Traditional methods for the catalyst preparation include impregnation, incipient wetness, co-precipitation (CP) (see, Yuan, Y. et al. J. Catal. 1997, 170, 191; Gardner S. D. et al., Langmuir, 1991, 36, 153; Haruta, M. Catal. Today, 1997, 36, 153) and deposition-precipitation (see, Haruta, M. et al. J. Catal. 1993, 144, 175; Genus, J. W., In Preparation of Catalysts III (Poncelet, G. et al. Eds.), Elsevier, Amsterdam, 1983, p. 1; Zanella, R. et al. J. Phys. Chem. B 2002, 106, 7634). Impregnation and incipient wetness techniques provide poor control on Au particle size with a limited Au loading. The complete removal of chloride anion, an inhibitor to the catalyst, is also proven to be difficult (see, Ponec, V. et al., Catalysis by metals and alloys, Amsterdam 1996; Galvagno, S. et al., J. Catal., 1978, 55, 178; Cant, N. W., et al. J. Phys. Chem. 1971, 75, 178; Schwank, J. et al. J. Catal., 1980, 61, 19; Blick, K. et al. Catal. Lett., 1998, 50, 211; Sermon, P. A. et al. J. Chem. Soc.
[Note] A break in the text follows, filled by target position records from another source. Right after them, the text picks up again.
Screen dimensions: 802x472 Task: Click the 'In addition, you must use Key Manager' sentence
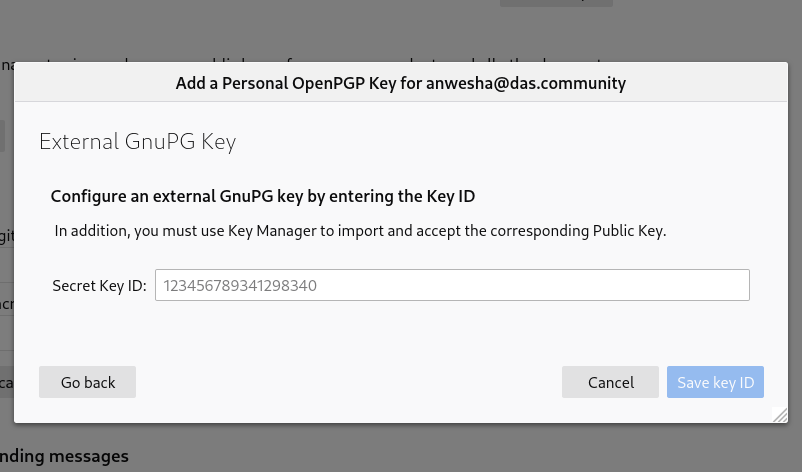click(360, 231)
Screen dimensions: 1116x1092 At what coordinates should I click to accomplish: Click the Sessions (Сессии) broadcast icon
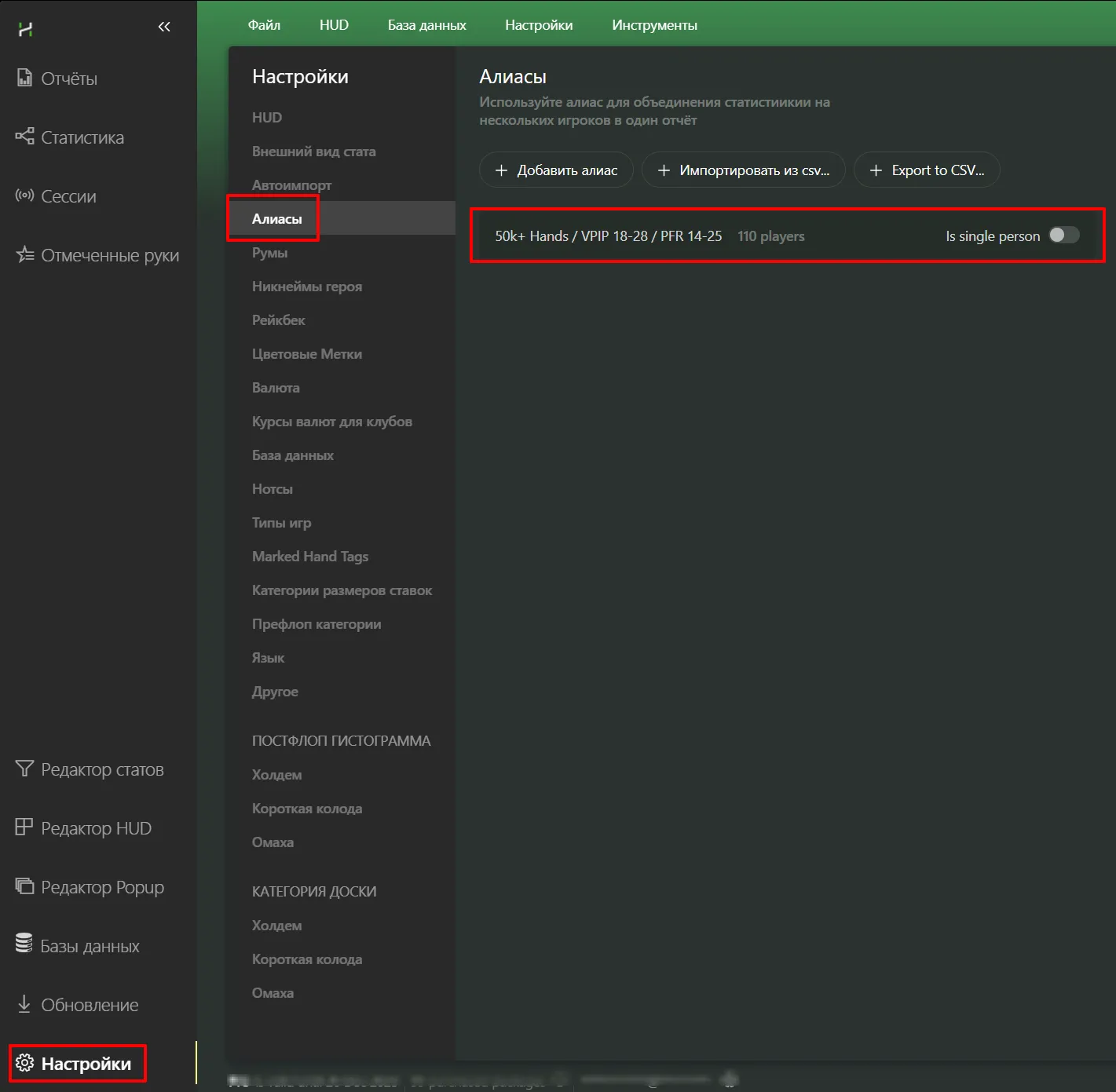tap(24, 195)
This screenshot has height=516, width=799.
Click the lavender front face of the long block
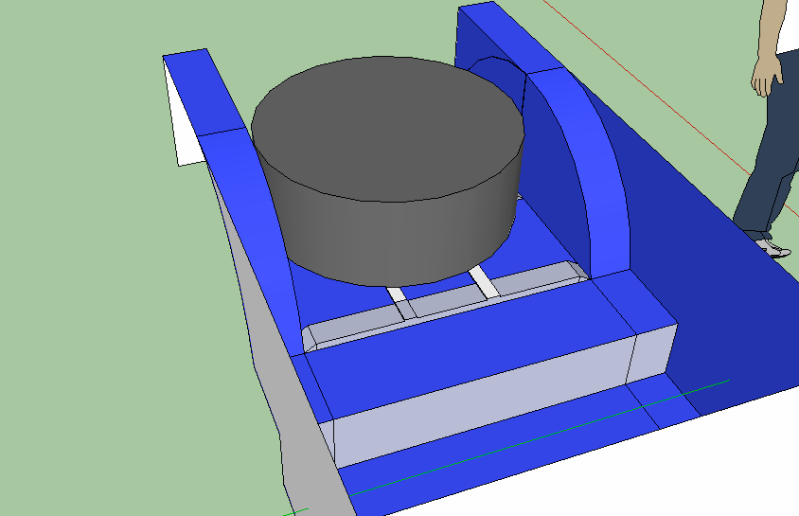pos(480,410)
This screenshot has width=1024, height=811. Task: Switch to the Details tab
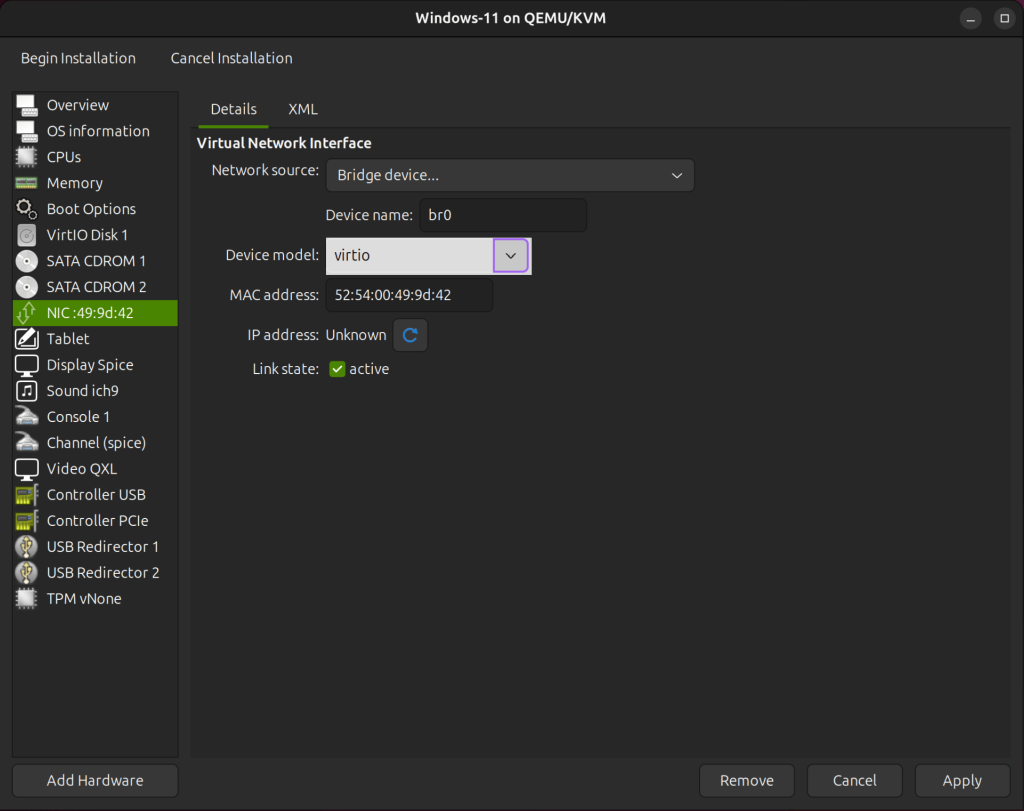coord(233,109)
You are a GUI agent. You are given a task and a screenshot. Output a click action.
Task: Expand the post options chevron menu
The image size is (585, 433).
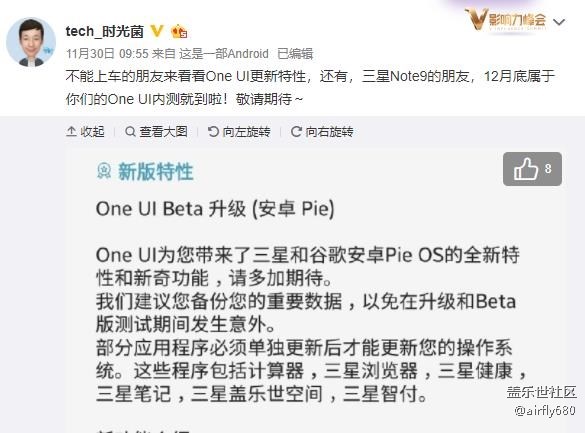559,22
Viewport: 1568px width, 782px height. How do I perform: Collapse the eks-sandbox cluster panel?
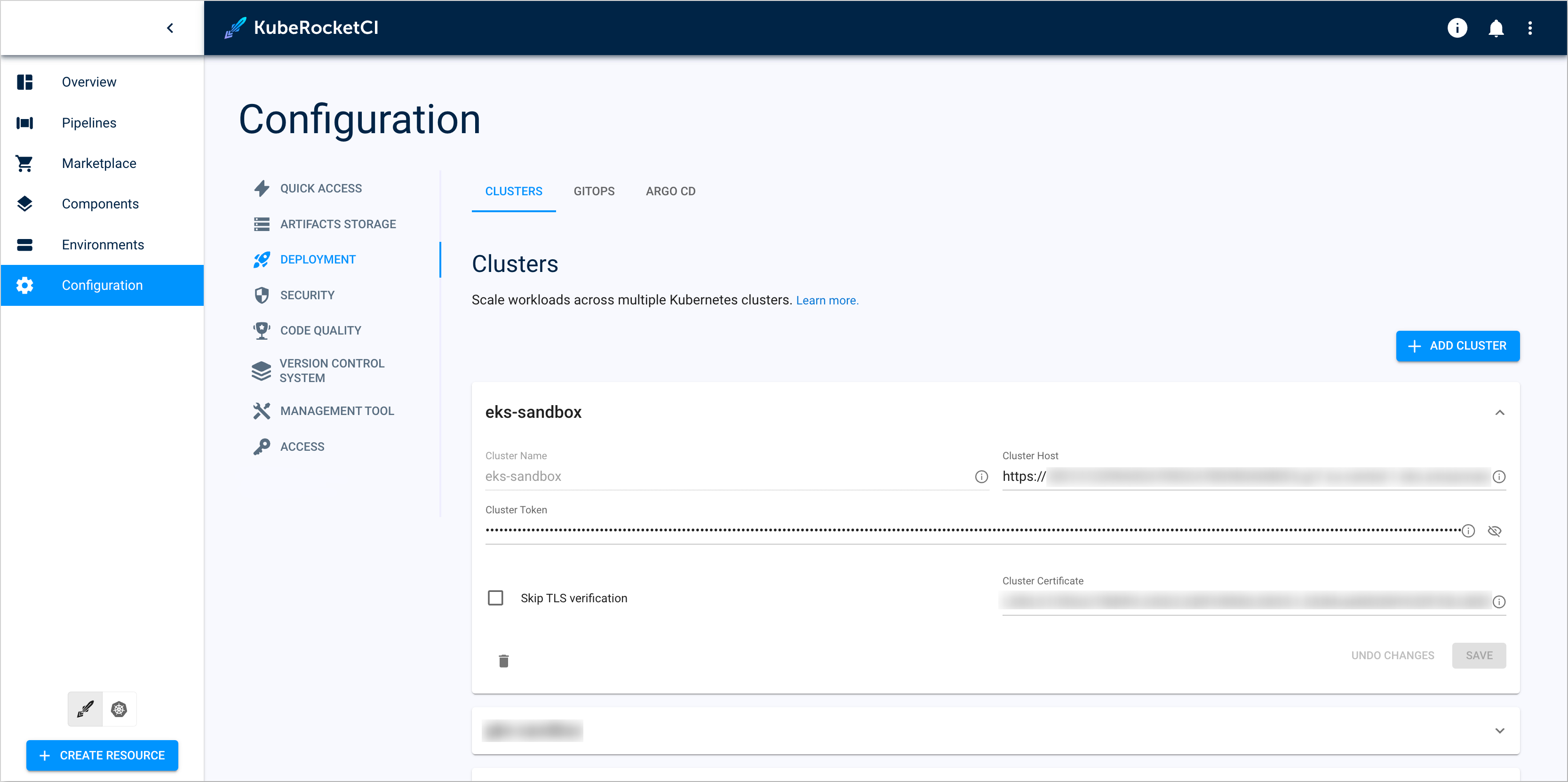pyautogui.click(x=1499, y=412)
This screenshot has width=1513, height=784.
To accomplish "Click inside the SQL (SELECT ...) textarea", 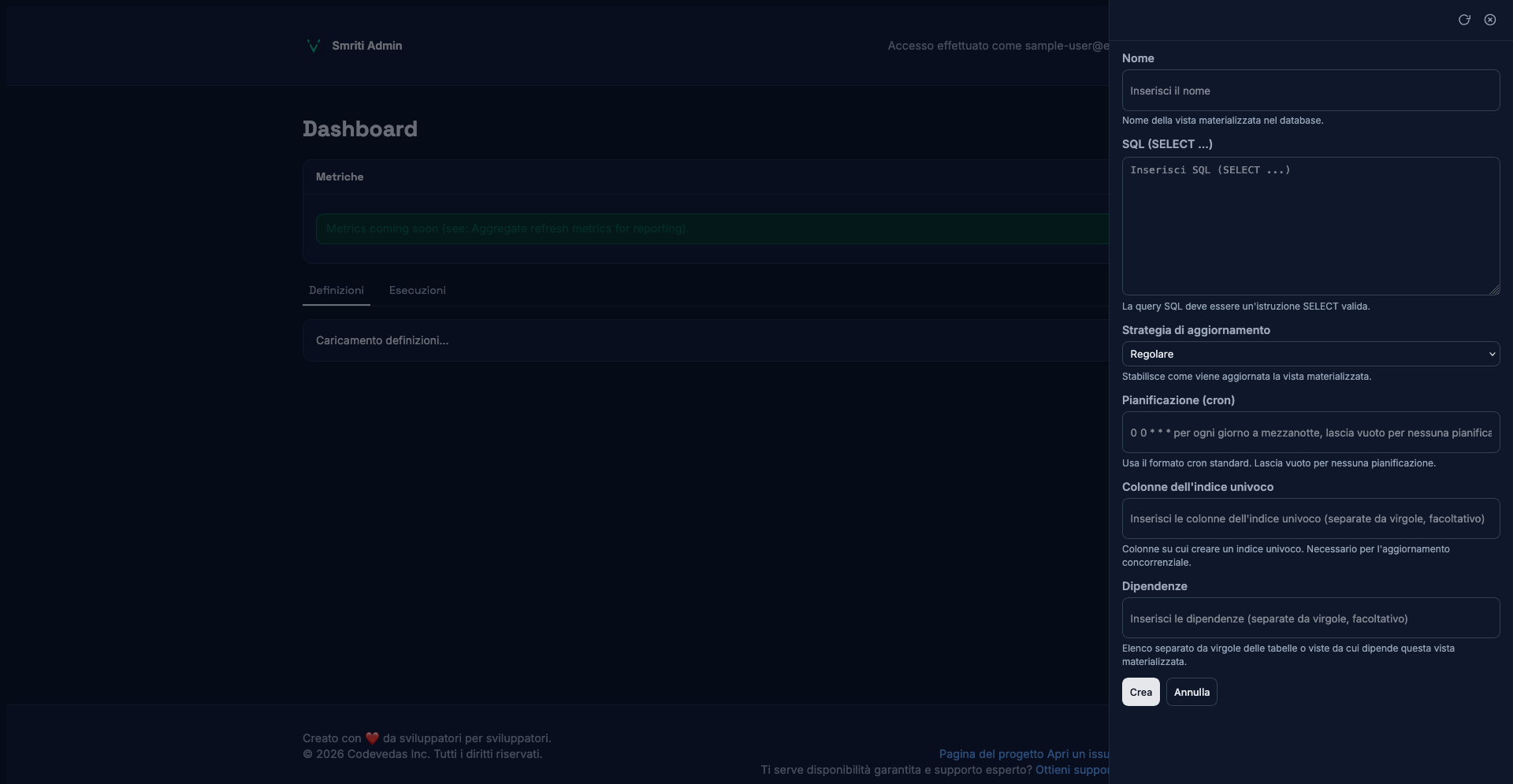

Faraday Trans. I, 1979, 40, 175). Co-precipitation (CP) and deposition-precipitation techniques, which use HAuCl4 as a precursor, can produce a highly active catalyst with high Au loading, especially when urea is used as a precipitation agent (˜8 wt %). However, the method has the limitation of consuming large quantities of water, and the reaction is carried out with heating at a high temperature (≧80° C.) from one to several hours. Since the particles are typically produced through extensive heating at an elevated temperature, solid supports materials are limited under the high temperature process. There is also a need to improve the stability of the catalysts against calcinations. Other methods including cationic adsorption or use of organogold complex are more expensive compared with the above methods. Sputtering and laser ablation methods can provide good control on Au particle size, but the apparatus can be quite expensive and the scale-up of the production is difficult (See, Fan, L. et al. In Studies In Surface Science and Catalysis 132 (Iwasawa, Y. et al. Editors) p. 769).
For the foregoing reasons, there is a need to develop a new method for the preparation of a highly active and stable metal nanoparticle catalyst with well-controlled size/distribution for CO oxidation. The method should be simple and versatile for depositing the metal nanoparticles onto various solid supports. The present invention meets these and other needs.